Start of Supplied records

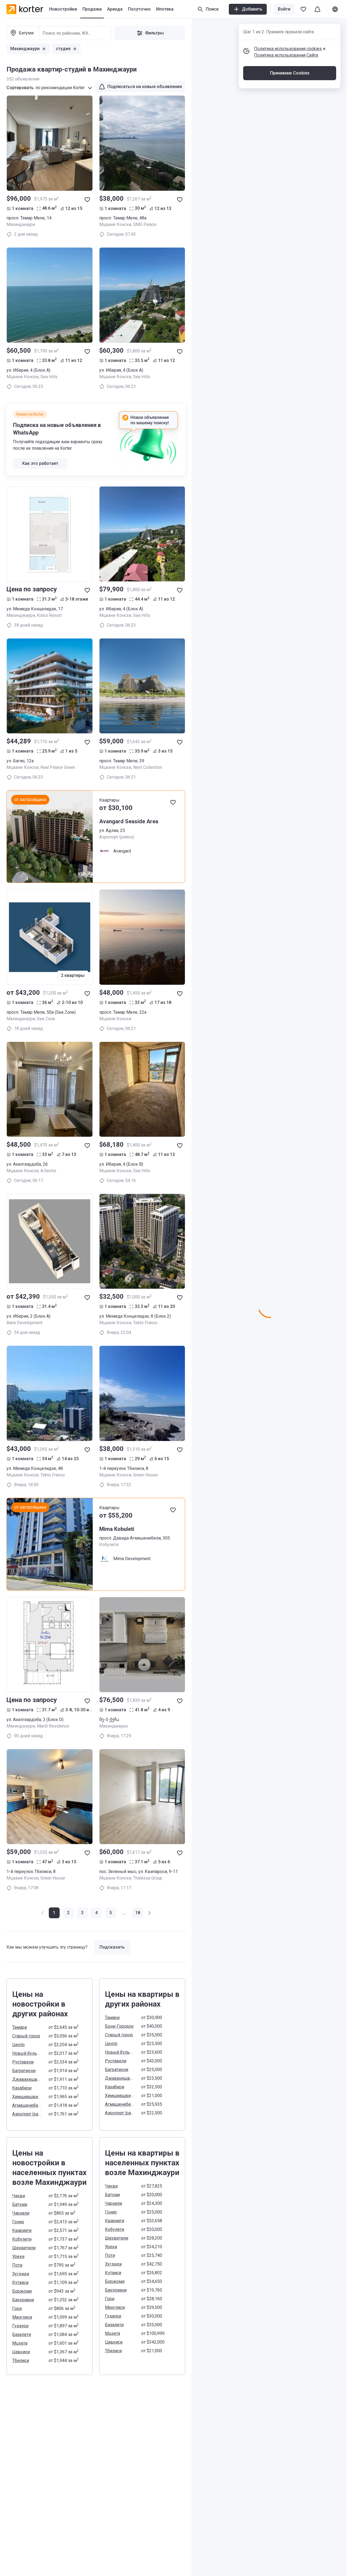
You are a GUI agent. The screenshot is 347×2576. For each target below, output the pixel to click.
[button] (68, 1912)
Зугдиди (20, 2273)
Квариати (21, 2230)
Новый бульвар (27, 2053)
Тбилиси (20, 2360)
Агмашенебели (27, 2105)
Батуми (19, 2204)
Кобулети (21, 2239)
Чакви (18, 2195)
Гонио (18, 2221)
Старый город (26, 2036)
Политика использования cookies (288, 48)
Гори (17, 2308)
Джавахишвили (27, 2079)
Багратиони (24, 2070)
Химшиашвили (27, 2096)
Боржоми (22, 2291)
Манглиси (22, 2317)
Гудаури (20, 2325)
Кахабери (21, 2088)
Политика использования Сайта (286, 55)
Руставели (23, 2062)
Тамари (19, 2027)
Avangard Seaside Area (128, 821)
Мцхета (19, 2343)
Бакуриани (23, 2299)
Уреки (18, 2256)
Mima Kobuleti (116, 1529)
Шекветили (24, 2247)
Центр (18, 2044)
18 (137, 1912)
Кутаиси (20, 2282)
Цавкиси (21, 2351)
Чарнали (20, 2213)
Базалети (21, 2334)
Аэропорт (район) (27, 2114)
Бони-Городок (119, 2026)
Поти (17, 2265)
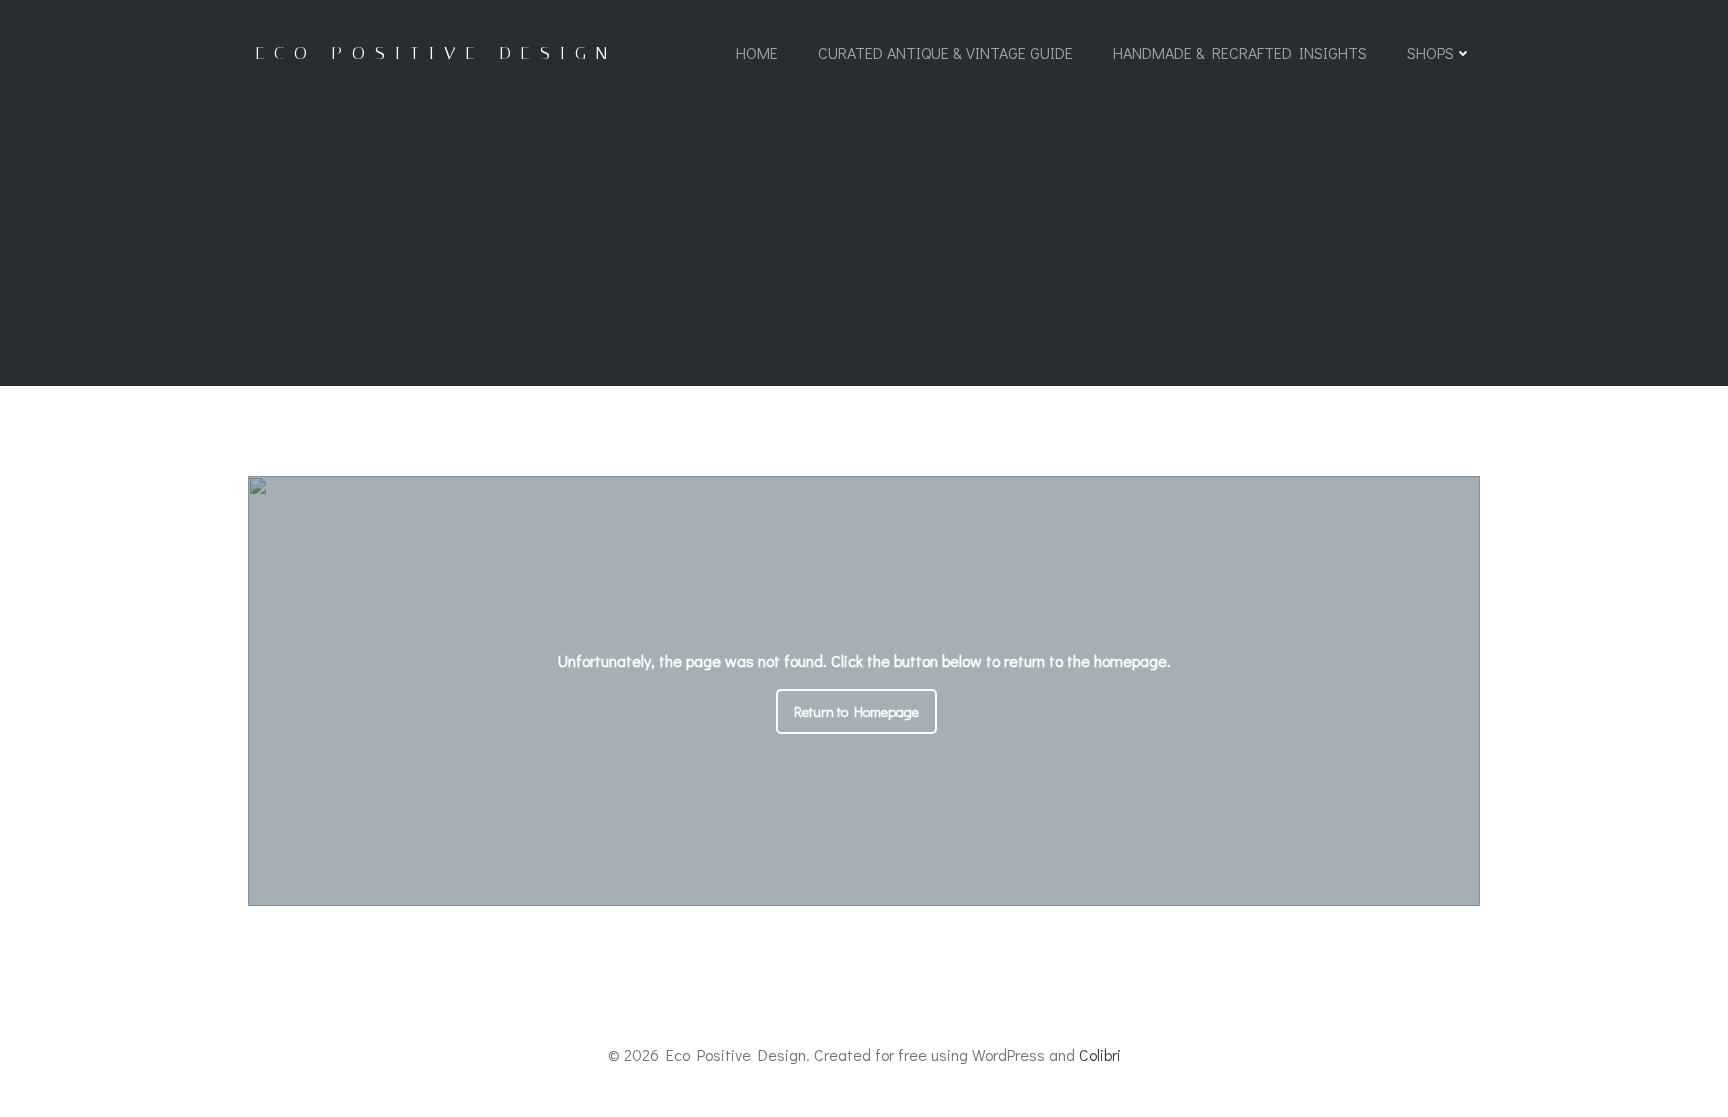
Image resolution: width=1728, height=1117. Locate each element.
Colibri (1100, 1054)
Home (757, 52)
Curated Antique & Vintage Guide (945, 52)
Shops (1430, 52)
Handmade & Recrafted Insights (1240, 52)
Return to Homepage (856, 711)
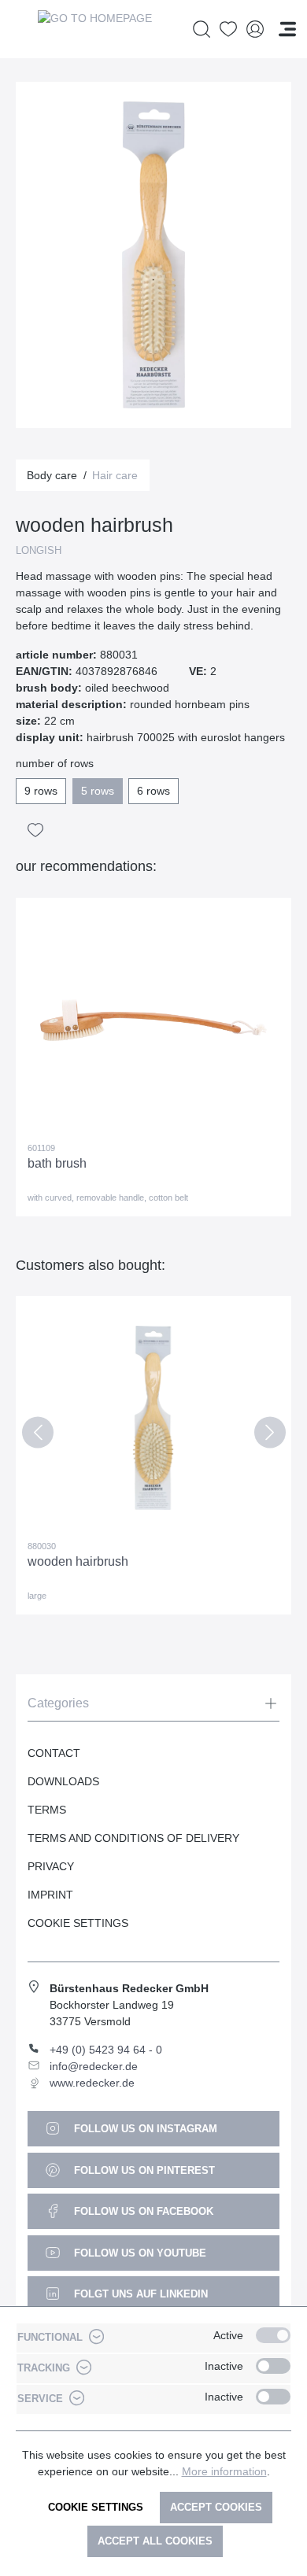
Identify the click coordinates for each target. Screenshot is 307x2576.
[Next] (269, 1434)
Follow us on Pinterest (143, 2170)
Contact (54, 1753)
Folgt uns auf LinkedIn (139, 2294)
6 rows (153, 790)
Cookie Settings (78, 1923)
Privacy (51, 1866)
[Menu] (287, 29)
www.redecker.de (92, 2082)
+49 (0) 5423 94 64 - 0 (106, 2049)
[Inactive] (273, 2366)
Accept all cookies (155, 2541)
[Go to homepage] (94, 29)
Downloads (63, 1781)
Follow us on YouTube (138, 2253)
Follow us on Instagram (144, 2129)
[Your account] (255, 29)
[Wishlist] (228, 29)
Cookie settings (95, 2507)
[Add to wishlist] (35, 830)
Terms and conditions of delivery (133, 1838)
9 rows (40, 790)
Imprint (50, 1894)
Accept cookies (216, 2507)
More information (224, 2471)
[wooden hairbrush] (153, 1418)
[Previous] (37, 1434)
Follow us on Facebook (142, 2211)
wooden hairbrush (78, 1561)
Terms (47, 1809)
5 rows (97, 790)
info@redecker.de (94, 2066)
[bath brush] (153, 1020)
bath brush (57, 1163)
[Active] (273, 2335)
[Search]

End of Supplied records

Task objective
Transcribe the records above exactly, beginning at the line that contains "Privacy (51, 1866)" and ending with the line that contains "[Previous] (37, 1434)", both included, and nothing else.

Output for this exercise
Privacy (51, 1866)
[Menu] (287, 29)
www.redecker.de (92, 2082)
+49 (0) 5423 94 64 - 0 (106, 2049)
[Inactive] (273, 2366)
Accept all cookies (155, 2541)
[Go to homepage] (94, 29)
Downloads (63, 1781)
Follow us on YouTube (138, 2253)
Follow us on Instagram (144, 2129)
[Your account] (255, 29)
[Wishlist] (228, 29)
Cookie settings (95, 2507)
[Add to wishlist] (35, 830)
Terms and conditions of delivery (133, 1838)
9 rows (40, 790)
Imprint (50, 1894)
Accept cookies (216, 2507)
More information (224, 2471)
[wooden hairbrush] (153, 1418)
[Previous] (37, 1434)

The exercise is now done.